Description of the task »
Lines with the word "computer" are the answer; copy each of them from the data below.

Supplied records »

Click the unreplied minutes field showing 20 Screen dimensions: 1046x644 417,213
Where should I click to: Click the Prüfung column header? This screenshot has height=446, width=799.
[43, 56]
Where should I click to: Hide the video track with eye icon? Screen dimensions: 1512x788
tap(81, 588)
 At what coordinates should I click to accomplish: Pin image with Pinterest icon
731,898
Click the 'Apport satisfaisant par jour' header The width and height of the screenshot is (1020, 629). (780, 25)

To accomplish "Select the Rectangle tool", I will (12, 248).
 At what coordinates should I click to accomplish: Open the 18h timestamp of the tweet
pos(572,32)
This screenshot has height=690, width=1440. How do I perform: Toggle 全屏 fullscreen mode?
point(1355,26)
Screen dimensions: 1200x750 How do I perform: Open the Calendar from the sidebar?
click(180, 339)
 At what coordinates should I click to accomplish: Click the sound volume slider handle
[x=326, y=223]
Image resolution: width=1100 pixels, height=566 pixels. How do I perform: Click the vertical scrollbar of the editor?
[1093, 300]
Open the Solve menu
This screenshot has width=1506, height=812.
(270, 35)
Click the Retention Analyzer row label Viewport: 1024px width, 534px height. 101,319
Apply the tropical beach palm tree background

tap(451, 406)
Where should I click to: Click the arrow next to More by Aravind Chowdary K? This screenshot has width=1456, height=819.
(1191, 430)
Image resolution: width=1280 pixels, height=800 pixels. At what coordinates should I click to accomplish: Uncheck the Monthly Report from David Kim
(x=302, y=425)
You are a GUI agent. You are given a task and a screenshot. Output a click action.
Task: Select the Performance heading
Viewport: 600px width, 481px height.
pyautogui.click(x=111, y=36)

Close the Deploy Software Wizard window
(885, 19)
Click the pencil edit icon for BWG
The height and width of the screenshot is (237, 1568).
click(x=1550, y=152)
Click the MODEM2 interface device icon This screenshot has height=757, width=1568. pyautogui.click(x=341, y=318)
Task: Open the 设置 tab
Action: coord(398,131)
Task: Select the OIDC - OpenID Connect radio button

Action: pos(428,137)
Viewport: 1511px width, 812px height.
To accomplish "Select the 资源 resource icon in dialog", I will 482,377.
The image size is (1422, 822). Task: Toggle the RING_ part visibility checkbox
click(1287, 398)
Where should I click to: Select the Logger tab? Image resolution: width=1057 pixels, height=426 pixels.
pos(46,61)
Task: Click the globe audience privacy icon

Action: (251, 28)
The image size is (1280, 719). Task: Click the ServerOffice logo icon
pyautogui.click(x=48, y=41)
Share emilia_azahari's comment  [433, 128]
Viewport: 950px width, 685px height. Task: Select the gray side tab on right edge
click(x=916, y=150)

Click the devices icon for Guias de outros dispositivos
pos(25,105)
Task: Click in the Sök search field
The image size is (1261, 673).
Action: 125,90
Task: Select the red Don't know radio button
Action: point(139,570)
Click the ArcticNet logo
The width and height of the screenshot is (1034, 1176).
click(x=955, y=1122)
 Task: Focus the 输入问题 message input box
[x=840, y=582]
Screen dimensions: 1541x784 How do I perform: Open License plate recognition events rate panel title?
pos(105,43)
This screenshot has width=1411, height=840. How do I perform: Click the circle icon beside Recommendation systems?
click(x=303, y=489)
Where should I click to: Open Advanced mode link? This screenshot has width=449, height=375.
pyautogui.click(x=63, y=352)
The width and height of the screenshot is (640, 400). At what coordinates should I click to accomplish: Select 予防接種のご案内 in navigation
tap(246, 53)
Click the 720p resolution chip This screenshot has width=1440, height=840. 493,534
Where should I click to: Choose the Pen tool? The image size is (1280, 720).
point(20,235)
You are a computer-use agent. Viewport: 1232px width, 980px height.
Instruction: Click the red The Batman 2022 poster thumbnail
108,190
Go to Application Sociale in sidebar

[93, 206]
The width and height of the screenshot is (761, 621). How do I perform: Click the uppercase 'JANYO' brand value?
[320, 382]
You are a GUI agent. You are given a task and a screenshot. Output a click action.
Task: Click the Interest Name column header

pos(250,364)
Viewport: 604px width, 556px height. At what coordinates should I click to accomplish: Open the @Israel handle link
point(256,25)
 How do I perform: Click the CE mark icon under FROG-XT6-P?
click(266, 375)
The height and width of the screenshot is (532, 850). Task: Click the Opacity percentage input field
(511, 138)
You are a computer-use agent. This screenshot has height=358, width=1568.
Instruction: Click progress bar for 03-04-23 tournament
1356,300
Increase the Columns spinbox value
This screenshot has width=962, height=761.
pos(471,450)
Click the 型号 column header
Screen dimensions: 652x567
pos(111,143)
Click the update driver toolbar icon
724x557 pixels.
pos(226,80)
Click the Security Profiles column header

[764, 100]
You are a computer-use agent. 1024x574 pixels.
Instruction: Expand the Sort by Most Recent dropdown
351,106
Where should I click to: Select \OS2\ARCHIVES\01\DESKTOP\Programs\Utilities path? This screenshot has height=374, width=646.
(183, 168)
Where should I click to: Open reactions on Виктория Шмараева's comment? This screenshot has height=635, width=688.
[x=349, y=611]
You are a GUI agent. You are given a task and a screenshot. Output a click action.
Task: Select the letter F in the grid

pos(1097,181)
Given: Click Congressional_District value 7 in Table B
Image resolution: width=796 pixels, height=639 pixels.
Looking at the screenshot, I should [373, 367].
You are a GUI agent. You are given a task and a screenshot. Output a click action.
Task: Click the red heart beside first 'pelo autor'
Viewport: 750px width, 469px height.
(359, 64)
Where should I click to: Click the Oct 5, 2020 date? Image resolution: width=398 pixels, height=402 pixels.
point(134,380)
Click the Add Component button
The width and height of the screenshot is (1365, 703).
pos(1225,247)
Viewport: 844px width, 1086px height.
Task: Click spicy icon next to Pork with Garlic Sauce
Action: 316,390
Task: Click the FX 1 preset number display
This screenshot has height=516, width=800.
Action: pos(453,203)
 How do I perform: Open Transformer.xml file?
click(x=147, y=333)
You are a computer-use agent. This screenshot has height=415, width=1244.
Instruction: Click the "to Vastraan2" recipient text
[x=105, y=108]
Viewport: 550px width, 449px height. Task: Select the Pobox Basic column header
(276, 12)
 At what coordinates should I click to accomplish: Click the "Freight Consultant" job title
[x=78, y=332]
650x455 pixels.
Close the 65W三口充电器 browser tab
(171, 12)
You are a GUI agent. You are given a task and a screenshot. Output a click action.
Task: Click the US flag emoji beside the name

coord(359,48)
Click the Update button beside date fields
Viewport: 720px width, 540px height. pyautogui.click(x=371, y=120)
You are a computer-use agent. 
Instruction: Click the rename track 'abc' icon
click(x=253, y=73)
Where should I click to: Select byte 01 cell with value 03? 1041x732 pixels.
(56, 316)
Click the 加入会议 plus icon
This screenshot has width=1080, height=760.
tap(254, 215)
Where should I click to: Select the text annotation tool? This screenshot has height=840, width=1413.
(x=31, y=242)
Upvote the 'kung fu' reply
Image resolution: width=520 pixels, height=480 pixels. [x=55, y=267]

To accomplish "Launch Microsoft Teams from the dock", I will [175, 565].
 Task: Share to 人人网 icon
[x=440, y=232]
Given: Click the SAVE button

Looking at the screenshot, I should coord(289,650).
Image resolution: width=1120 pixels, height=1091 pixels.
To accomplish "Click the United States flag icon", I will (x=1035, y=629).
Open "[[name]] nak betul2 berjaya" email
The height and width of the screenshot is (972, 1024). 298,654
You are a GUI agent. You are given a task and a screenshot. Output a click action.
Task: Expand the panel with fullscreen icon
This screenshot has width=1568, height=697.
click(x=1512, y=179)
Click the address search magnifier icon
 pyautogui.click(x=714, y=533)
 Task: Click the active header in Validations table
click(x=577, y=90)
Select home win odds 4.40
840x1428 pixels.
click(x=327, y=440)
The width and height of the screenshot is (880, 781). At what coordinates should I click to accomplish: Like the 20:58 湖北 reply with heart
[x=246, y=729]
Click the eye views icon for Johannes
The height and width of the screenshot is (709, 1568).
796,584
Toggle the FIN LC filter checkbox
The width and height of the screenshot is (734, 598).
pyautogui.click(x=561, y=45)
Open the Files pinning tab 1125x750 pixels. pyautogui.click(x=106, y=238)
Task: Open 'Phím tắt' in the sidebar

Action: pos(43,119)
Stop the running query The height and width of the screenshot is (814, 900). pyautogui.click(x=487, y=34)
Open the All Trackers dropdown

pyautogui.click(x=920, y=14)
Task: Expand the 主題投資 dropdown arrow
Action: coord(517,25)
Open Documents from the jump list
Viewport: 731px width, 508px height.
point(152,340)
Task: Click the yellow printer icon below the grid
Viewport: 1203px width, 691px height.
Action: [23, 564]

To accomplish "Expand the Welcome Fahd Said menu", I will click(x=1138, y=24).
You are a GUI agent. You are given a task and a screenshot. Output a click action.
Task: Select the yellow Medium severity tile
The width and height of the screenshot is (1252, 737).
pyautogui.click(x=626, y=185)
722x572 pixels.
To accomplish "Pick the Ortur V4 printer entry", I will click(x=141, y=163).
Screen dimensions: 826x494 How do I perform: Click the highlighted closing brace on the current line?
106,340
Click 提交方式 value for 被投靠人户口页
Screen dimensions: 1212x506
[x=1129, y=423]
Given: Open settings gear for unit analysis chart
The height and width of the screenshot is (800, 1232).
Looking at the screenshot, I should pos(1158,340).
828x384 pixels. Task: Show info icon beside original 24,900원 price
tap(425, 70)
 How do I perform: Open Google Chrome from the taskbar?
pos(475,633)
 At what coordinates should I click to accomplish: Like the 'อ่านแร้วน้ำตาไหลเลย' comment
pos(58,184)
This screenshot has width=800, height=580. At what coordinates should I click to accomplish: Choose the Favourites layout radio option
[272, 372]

Your solution »
You are a computer-use agent. Viewport: 1232px width, 980px height.
You are a computer-use agent. This screenshot has height=358, width=1568.
You are a computer-use agent. 1024x574 pixels.
You are a computer-use agent. This screenshot has height=415, width=1244.
You are a computer-use agent. 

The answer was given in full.